Environmental & Science Education, STEM, Nature of Science

Ed Hessler

The basic recipe for a sandcastle seems simple enough - sand, water, air, mixed right of course - so why would a civil and environmental engineer spend time studying them as well as teaching prospective engineers about the "recipe"?

In a short article in The Conversation, geotechnical engineer Joseph Scalia, Colorado State University tells us what he has learned. Scalia uses "sandcastles in the classroom to explain how interactions of soil, water and air make it possible to rebuild landscapes after mining metals critical to the energy transition."

Without over describing his work there is sand and then there is sand. The best sands are not beach sands but those originating in mountains, e.g., river sands. There is a reason for this and perhaps you can think of it..  Compaction also increases the strength of the sculptures.

The key, Scalia writes, is water. The moisture range is quite wide. There is some physics here and he describes the behavior of water in a glass you might have observed or missed. Water is "sticky" -enough so that it exhibits some creep (small) up the sides of the glass.  You can also make some comparisons between the creep in a straw and in a glass. You will recall some terms from science classes (explained) such as cohesiveness and capillarity.

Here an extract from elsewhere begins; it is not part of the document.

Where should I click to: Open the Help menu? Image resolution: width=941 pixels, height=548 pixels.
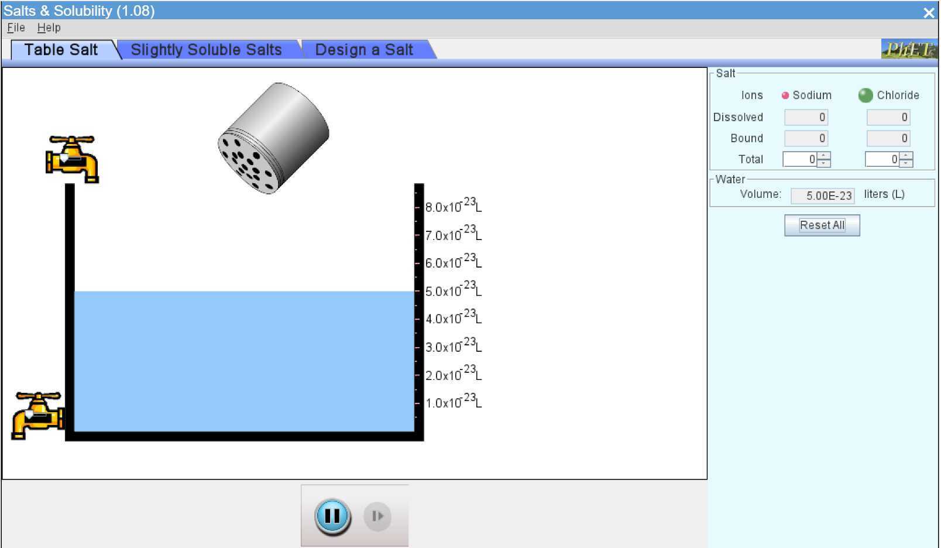coord(49,27)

However, one term I'd not heard of, particular to engineering, was "suction stress."  The space between sand grains can be thought of as a tiny straw which allows the formation of tiny bridges. This tension draws grains closer and closer together. Something I'd never thought of is that as salt water dries in sculptures it forms salt crystals, becoming a glue, although one that is brittle and sensitive to destruction by touch.

This lovely, informative article is linked in the right places and is an example of using a common phenomenon to open the door to understanding the complexity of re-constructing a landscape after a disturbance to remove what is underneath the ground.

By the way, Scalia provides a "general rule of thumb for building great sandcastles": one part of water for every eight parts dry sand. That ratio changes under the controlled conditions of the laboratory to "one part water for every one hundred parts dry sand." 

Whether you have been to a beach this summer or are bound for one or just want to think about the science of the ordinary, I hope you will read it.